Então, Fernanda Torres entrou na disputa já com esse tipo de desvantagem, concorrendo com atrizes americanas como Demi Moore e Mikey Madson, a britânica Cynthia Erivo e a espanhola Karla Gascón.

Estrangeiro

A categoria “estrangeiro” me parece mais uma sinalização da indústria de entretimento estadunidense dizendo PRIMEIRO NÓS! Como na história dos imigrantes europeus que fugiram da Segunda Guerra, contada de maneira magistral (e terrível!) em O Brutalista.

Evidentemente, mesmo nessa categoria, não é fácil entrar na disputa. Mas Sales já conhecia o caminho das pedras. O filme brasileiro concorreu com o polonês “A Garota da Agulha”, o filme de animação da Letônia “Flow – À Deriva”, a produção francesa “Emilia Pérez”, e o filme produzido na Alemanha “A Semente do Fruto Sagrado”. Na prática, Ainda Estou Aqui! representou a América Latina inteira.

Foi ganhando folego e simpatia depois da consagração de Torres no Golden Globe.
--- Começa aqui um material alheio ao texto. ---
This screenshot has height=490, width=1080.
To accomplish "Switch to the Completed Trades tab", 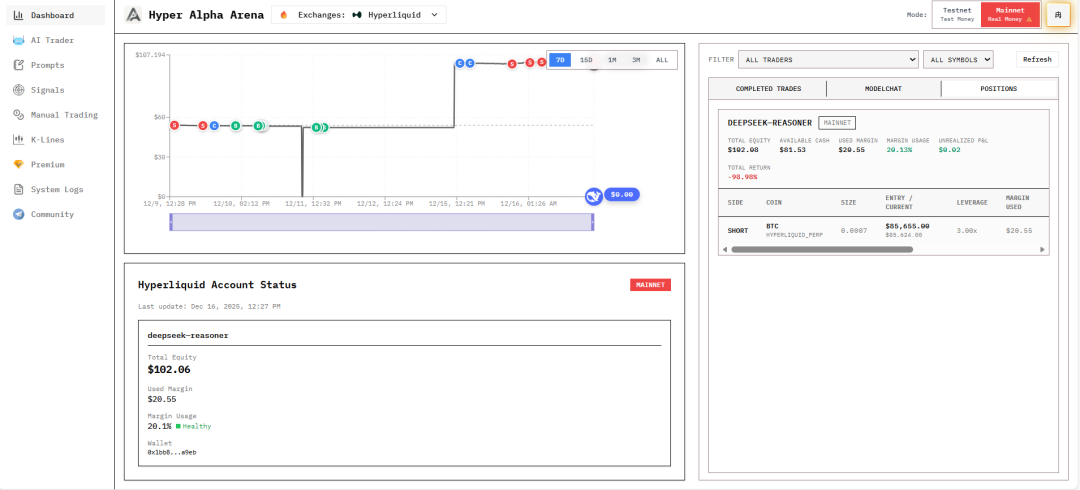I will (x=767, y=89).
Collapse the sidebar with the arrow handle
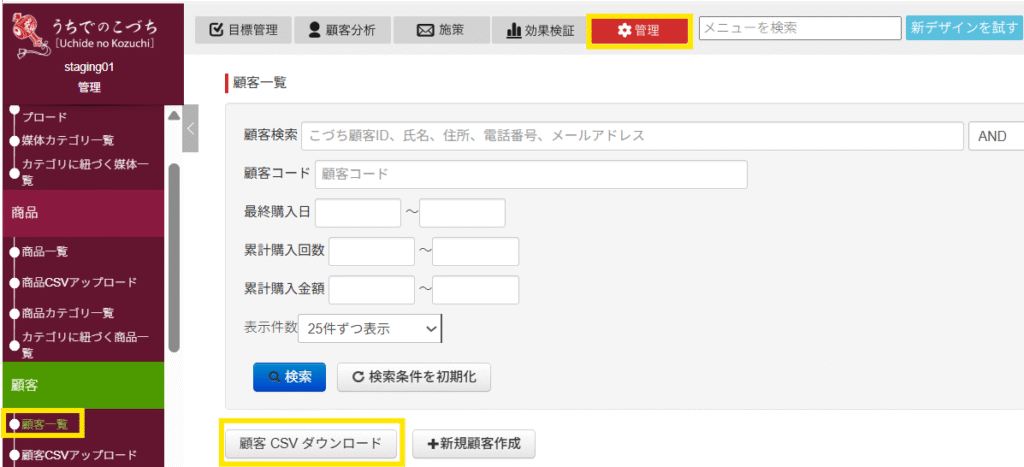The image size is (1024, 467). coord(190,128)
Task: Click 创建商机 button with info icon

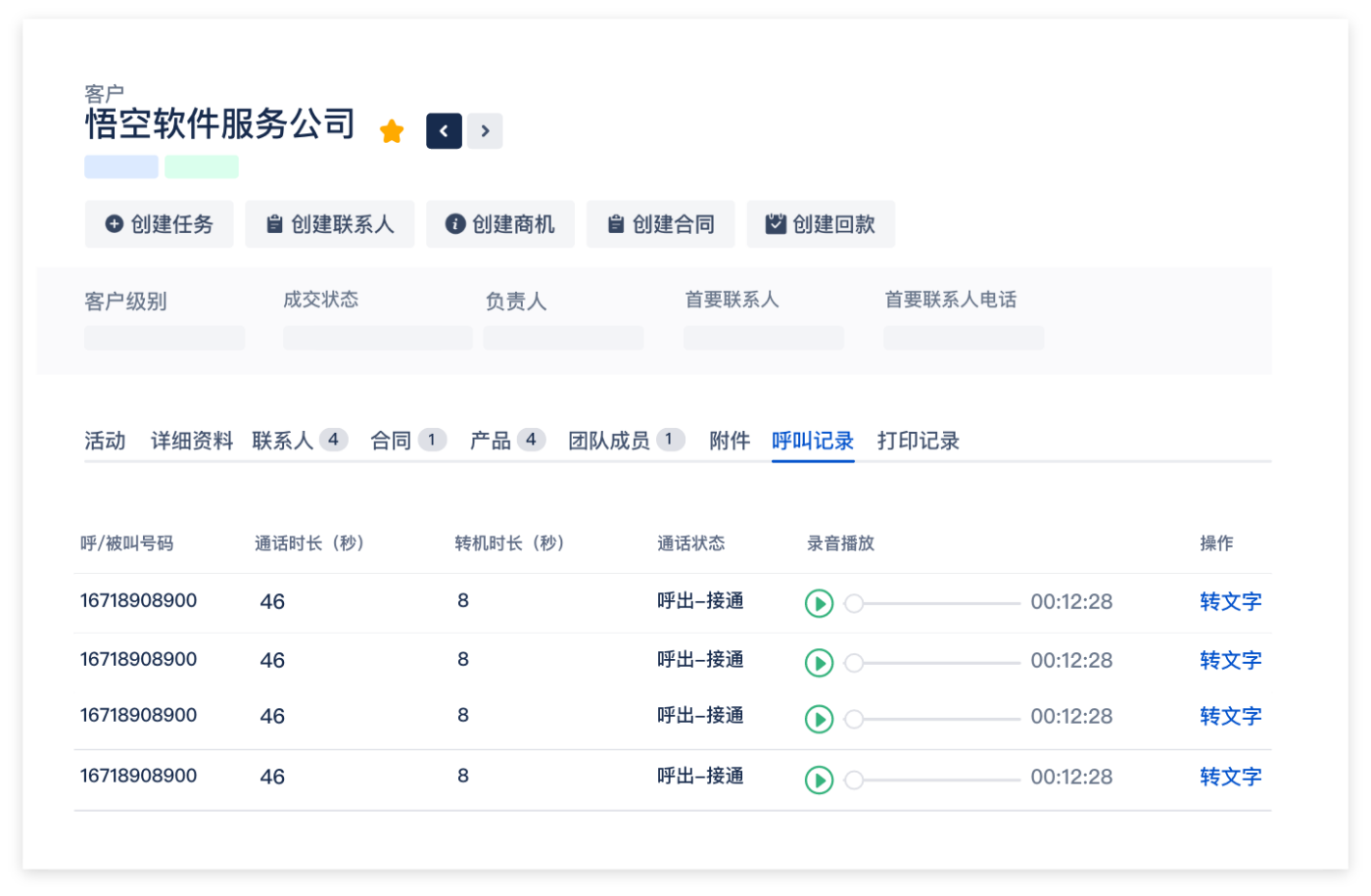Action: coord(499,224)
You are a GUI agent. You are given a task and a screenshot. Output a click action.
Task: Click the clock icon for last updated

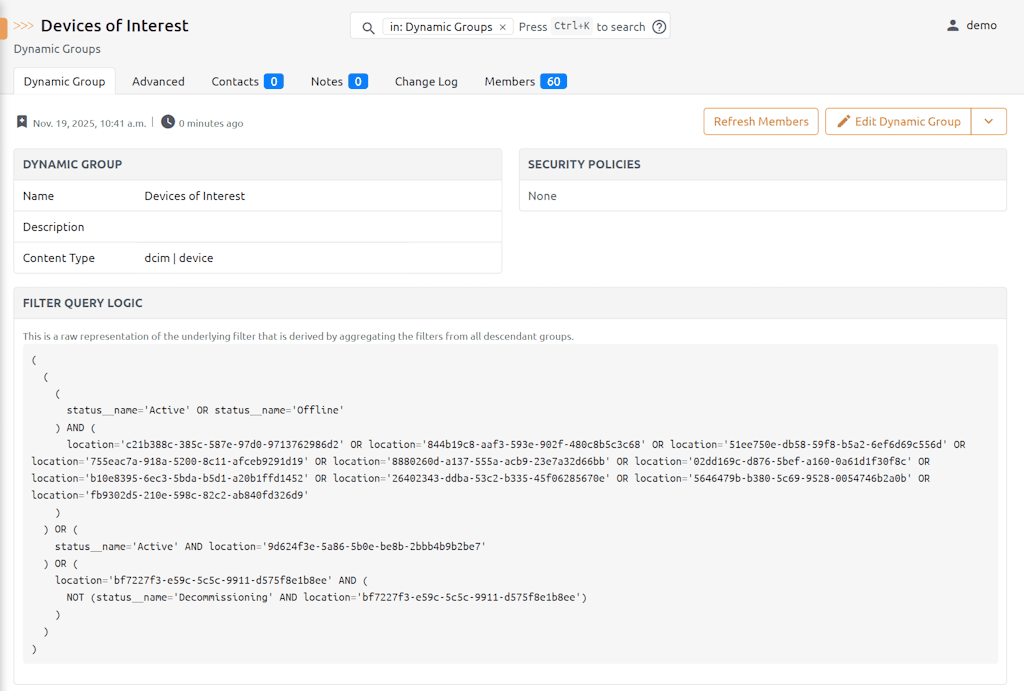168,123
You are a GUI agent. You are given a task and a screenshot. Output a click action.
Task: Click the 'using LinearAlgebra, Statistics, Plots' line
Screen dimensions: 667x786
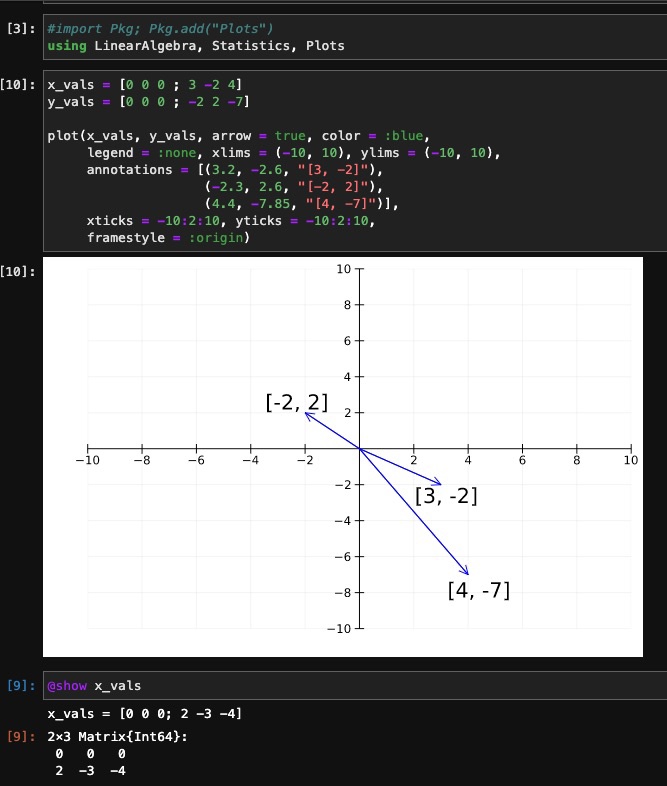point(195,46)
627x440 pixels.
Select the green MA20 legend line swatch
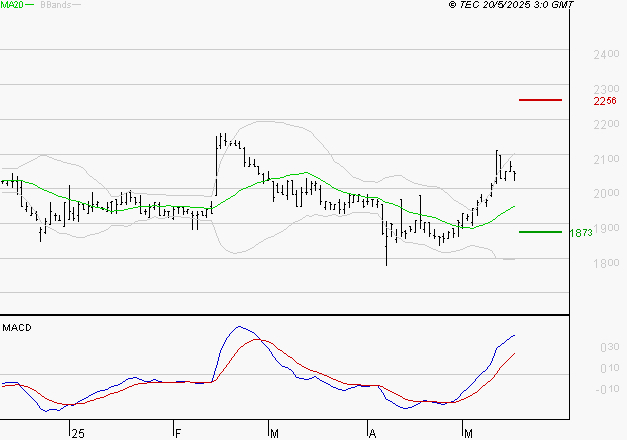(29, 6)
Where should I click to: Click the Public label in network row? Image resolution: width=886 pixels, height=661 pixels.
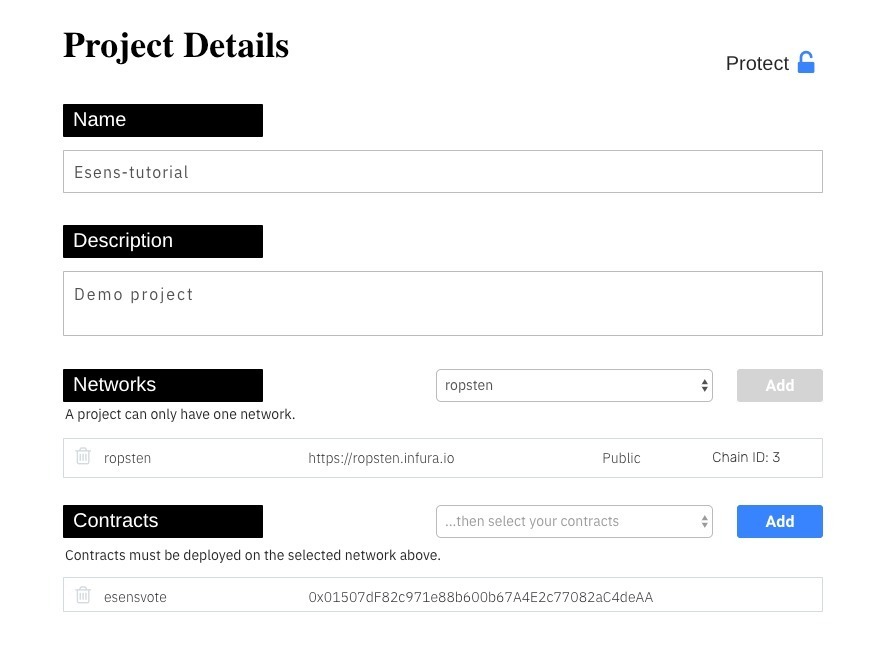[x=621, y=458]
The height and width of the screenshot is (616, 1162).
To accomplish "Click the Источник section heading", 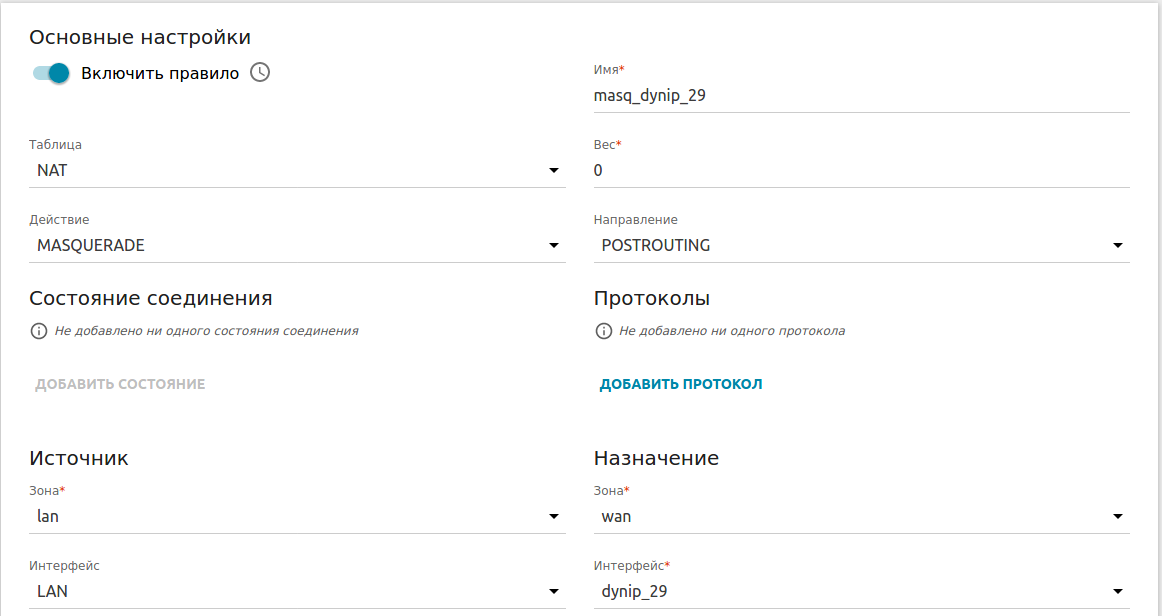I will (x=79, y=459).
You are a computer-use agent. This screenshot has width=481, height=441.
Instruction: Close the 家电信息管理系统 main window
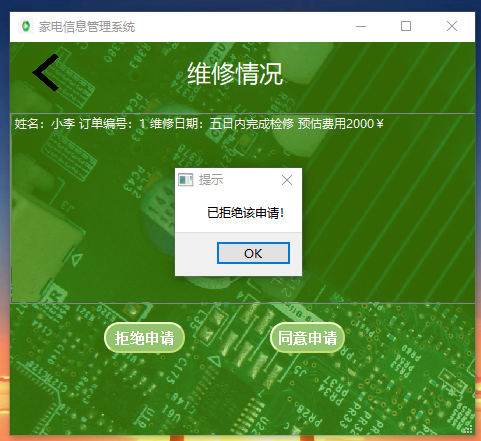click(452, 26)
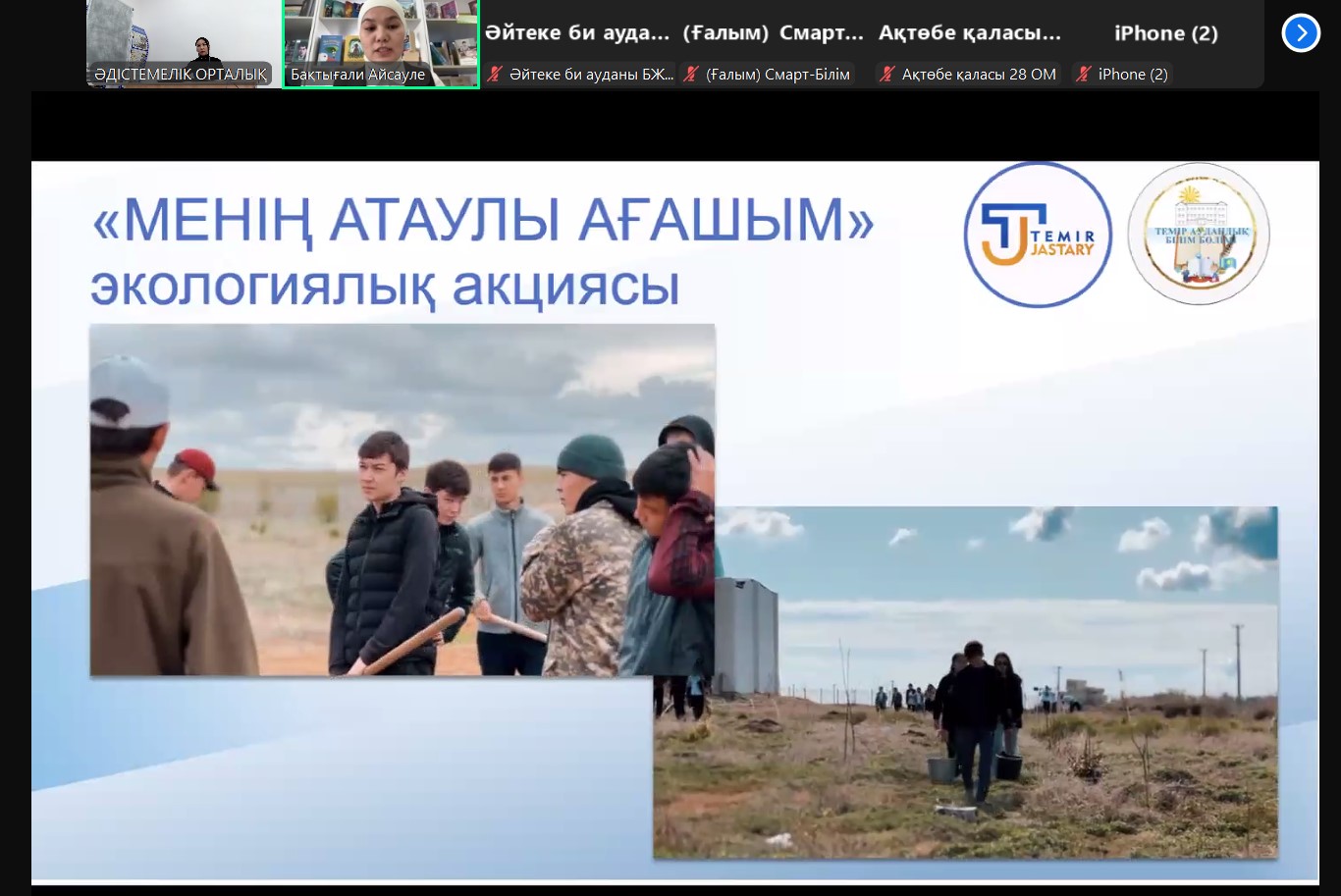Click the экологиялық акциясы subtitle text
The width and height of the screenshot is (1341, 896).
coord(385,287)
No Brasil, foi como se a Seleção Brasileira estivesse indo para mais uma grande final da Copa do Mundo de futebol. Depois de quatro anos de um governo de ultra-direita, a história da família Paiva, vinda de um livro escrito pelo premiadissimo Marcelo Rubens Paiva, funcionou como um grito de alívio para grande parte dos brasileiros, especialmente aqueles cujas famílias foram afetadas, direta ou indiretamente, nas duas décadas em que a Ditadura Militar desgovernou nosso país.

O filme brasileiro é também algo que retrata a desventura social que toda a América Latina viveu naquele período triste da história recente. Não é apenas “mais um filme comunista”, como alguns tentaram reduzir. Na Espanha, a Ditadura Franquista, entre 1939 e 1975, deu enredo para filmes magníficos, como “A Trincheira Infinita” (2019).

Ainda Estou Aqui! Ultrapassa rótulos fáceis como “filme político” ou “filme ideológico”. Ele é quase um documentário, um retrato duma época em que o país atravessou situações que ainda não estão totalmente esclarecidas. Mostra, entretanto, a superação coletiva a partir de um exemplo real da família do ex-deputado Rubens Paiva (PTB, 1929 – 1971).

Por fim, duas coisas me agradaram bastante no filme de Sales: a trilha sonora e a utilização de imagens feitas com cãmeras Super-8, que dão aquela sensação de metalinguagem dando suporte a uma certa exegese na narrativa filmica.